Until statutory requirements come into force, organizations should follow the Federal Privacy Commissioner’s guidelines.79
The Federal Privacy Commissioner, Key Steps for Organizations in Responding to Privacy Breaches, 2007, available at https://www.priv.gc.ca/media/2086/gl_070801_02_e.pdf. See also Office of the Information and Privacy Commissioner, Alberta, How to Report a Privacy Breach, available at https://www.oipc.ab.ca/action-items/how-to-report-a-privacy-breach.aspx.
These guidelines encourage organizations to report material privacy breaches to the appropriate privacy commissioner(s), and to notify affected individuals, as part of the efforts to mitigate the impact of the breach. The guidelines identify four key steps in responding to a breach of security:
(a) breach containment and preliminary assessment;
(b) evaluation of the risks associated with the breach;
(c) notification; and
(d) prevention of future breaches.
2. Provincial Law
In Alberta, organizations must notify the Commissioner in the case of a loss, unauthorized access, or disclosure.80The AB PIPA, s. 34.1(1). Such notification to the Commissioner should occur without unreasonable delay.
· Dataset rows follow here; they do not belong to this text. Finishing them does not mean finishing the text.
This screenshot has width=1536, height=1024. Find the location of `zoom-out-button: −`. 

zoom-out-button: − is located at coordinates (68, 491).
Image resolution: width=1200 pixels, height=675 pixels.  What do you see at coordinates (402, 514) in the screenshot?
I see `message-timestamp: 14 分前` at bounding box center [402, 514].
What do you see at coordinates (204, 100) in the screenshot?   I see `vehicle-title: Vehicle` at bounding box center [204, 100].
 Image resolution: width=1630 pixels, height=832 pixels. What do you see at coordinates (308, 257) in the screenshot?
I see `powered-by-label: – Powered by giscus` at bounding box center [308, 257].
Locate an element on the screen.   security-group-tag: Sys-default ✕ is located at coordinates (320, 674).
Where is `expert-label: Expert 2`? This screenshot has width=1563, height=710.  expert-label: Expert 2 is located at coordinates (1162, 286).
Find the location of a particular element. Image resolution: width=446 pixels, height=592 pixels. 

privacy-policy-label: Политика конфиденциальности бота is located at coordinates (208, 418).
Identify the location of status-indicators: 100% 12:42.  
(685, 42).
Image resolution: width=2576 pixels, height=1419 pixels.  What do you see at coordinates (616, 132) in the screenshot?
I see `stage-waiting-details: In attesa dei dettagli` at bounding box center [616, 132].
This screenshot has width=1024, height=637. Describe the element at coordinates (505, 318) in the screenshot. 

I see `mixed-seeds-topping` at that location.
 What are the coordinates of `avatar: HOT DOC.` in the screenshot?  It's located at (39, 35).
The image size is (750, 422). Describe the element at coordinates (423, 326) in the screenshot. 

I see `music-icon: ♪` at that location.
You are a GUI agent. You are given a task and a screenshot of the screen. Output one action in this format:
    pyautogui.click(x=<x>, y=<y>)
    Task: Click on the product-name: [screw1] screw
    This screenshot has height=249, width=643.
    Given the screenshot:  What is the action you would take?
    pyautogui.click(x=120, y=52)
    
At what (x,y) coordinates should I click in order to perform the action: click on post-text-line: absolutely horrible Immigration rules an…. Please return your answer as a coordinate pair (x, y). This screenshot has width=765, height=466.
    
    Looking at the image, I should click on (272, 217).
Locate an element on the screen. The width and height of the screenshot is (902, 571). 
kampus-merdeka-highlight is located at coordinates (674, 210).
The Commissioner may require the organization to notify the affected individuals within a specified period of time.81The AB PIPA, s. 37.1. Failure to notify the Commissioner may result in a fine of up to CAD$10,000, and in the case of an organization, a fine of up to CAD$100,000.82The AB PIPA, s. 59. Neither BC PIPA nor the Québec Act make breach reporting mandatory.
B. An organization’s obligations to non-Canadians
The Federal Privacy Commissioner observes that organizations subject to PIPEDA may collect personal information that pertains to individuals who reside outside of Canada (for instance, residents of the United States). The Federal Privacy Commissioner is of the view that notification and reporting obligations require a consideration of the extent to which organizations may have to notify individuals outside of Canada who may be affected by a data breach undergone by an organization subject to PIPEDA. At a minimum, the Federal Privacy Commissioner suggests that regulations should require organizations to consider the breach notification laws of those jurisdictions, as well as any local notification requirements.
The combination of federal and provincial privacy laws and CASL regulate the manner in which organizations collect, use, and disclose personal information in the course of their business operations and are intended to protect personal information in the course of commercial activities. These laws can have a significant impact on organizations operating in Canada. The legislation includes robust enforcement mechanisms and authorizes governmental agencies to impose significant financial penalties, which can bring scrutiny and negative publicity to organizations found to be in breach of their obligations. Organizations would be well served by implementing policies and strategies that ensure compliance with these laws.